A tale of two churches perhaps.  It was a great privelage to attend the inaugral Assembly of the Anglican Church in North America.  I confess I was nervous about it.  I feared that the pundits would be correct in their assertions that the issue of Women’s Ordination and the disagreements between the Evangelicals and Anglo Catholics would result in a fractured and fractious meeting.  Not so.  The differences are real, no one pretended they didn’t exist.  They will, in God’s timing be dealt with.  This assembly was characterized by open and respectful dialogue, and the passage of the Constitution and Cannons of the Anglican Church in North America.

A sense of mission permeated the air.  Differences while real, seemed small, in light of our shared commitment to rebuilding an authentic and vibrant Anglican witness in North America.

Now we wait and watch our ecclesiastical cousins, The Episcopal Church, as they prepare for their 2009 General Convention (GC2009).  Anglicans around the world will watch carefully.  Will GC2009 abide by the moratoria passed by the Anglican Consultative Council (ACC) or will they choose independence over interdependence.  The ACC

affirms the request of the Windsor Report (2004), adopted at the Primates’ Meetings (2005, 2007 and 2009) and supported at the Lambeth Conference (2008) for the implementation of the agreed moratoria on the Consecration of Bishops living in a same gender union, authorisation of public Rites of blessing for Same Sex unions and continued interventions in other Provinces, and urges gracious restraint in all these areas.

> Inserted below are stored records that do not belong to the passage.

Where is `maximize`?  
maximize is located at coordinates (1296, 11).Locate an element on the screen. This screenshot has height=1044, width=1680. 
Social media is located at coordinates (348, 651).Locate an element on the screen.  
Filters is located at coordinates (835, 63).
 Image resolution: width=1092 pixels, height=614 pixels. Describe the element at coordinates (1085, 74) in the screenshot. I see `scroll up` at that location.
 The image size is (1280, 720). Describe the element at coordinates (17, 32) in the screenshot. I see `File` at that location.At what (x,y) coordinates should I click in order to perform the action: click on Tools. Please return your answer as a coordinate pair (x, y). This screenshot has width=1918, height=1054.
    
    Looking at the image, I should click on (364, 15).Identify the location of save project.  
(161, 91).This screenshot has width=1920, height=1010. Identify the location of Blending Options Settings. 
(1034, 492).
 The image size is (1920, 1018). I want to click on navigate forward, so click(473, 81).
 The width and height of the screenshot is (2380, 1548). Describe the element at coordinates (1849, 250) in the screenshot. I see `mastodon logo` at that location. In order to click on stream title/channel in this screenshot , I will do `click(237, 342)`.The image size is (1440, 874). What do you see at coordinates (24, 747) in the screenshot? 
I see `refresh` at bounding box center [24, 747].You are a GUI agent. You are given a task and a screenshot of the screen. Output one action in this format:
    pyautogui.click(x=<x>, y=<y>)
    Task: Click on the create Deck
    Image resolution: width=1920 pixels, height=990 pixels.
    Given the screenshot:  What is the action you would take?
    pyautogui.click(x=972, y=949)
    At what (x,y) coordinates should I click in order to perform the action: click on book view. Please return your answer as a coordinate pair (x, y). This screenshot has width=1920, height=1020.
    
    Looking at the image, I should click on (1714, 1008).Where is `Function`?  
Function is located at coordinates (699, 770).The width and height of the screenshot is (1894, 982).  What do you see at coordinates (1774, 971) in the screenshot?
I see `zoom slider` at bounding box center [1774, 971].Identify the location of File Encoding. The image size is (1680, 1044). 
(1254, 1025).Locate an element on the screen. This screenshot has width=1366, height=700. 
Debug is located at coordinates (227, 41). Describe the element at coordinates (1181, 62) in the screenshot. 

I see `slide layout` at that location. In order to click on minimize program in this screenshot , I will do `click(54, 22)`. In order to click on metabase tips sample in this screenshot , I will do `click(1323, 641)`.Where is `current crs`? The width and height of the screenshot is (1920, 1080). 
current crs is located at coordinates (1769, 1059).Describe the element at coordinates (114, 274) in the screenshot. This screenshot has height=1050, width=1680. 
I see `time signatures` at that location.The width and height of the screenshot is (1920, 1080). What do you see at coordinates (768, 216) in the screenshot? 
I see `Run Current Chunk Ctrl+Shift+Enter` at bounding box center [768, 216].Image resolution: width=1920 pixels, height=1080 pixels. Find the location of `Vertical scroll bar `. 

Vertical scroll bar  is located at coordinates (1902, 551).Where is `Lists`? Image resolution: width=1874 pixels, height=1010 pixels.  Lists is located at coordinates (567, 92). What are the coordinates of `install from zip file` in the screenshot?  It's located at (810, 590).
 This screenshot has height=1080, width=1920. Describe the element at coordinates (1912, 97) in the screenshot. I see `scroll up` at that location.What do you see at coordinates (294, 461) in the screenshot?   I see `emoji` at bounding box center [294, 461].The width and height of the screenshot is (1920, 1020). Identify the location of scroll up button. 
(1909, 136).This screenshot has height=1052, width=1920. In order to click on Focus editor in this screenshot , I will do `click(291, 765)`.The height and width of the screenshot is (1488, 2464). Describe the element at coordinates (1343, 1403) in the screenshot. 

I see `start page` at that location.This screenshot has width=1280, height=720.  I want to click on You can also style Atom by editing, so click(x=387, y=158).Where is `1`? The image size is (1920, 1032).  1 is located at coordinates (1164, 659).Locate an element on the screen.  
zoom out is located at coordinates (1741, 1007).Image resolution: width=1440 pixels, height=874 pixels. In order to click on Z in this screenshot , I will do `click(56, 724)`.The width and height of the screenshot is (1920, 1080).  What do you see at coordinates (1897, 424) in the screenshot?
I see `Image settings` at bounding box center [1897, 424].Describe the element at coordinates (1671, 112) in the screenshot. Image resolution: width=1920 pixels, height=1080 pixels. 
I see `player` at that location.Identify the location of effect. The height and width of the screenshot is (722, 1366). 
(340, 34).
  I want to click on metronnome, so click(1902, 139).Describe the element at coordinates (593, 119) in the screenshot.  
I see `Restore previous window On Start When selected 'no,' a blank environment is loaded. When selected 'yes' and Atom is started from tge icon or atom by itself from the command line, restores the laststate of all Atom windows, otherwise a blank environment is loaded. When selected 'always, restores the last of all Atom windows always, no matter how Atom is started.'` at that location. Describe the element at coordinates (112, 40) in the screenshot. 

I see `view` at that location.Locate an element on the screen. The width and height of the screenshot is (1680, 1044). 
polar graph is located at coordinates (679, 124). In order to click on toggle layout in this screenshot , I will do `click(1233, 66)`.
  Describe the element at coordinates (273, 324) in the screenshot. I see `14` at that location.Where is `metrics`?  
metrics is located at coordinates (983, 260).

The first and second moratoria will be debated at GC2007.  The first, having to do with Bishops, will now be the subject of two hours of debate in the House of Deputies acting as a “Committee of the Whole”.  This will be a fascinating debate and decision making moment. The Anglican Curmudgeon has a blog entry about this unusual development.

It is a curious possibility that the existence of the ACNA might slow down the theological drift of TEC.  The fear of being supplanted as the Anglican Province in North America may well cause some to put the brakes on.  On the other hand the loss of so many members, congregations, and diocese have not had that effect.

In other curious developments concerning GC2009, The Archbishop of Canterbury has not being invited to preach at the Convention.  This makes him the first ABC to attend a GC and not be invited to preach.  Interesting.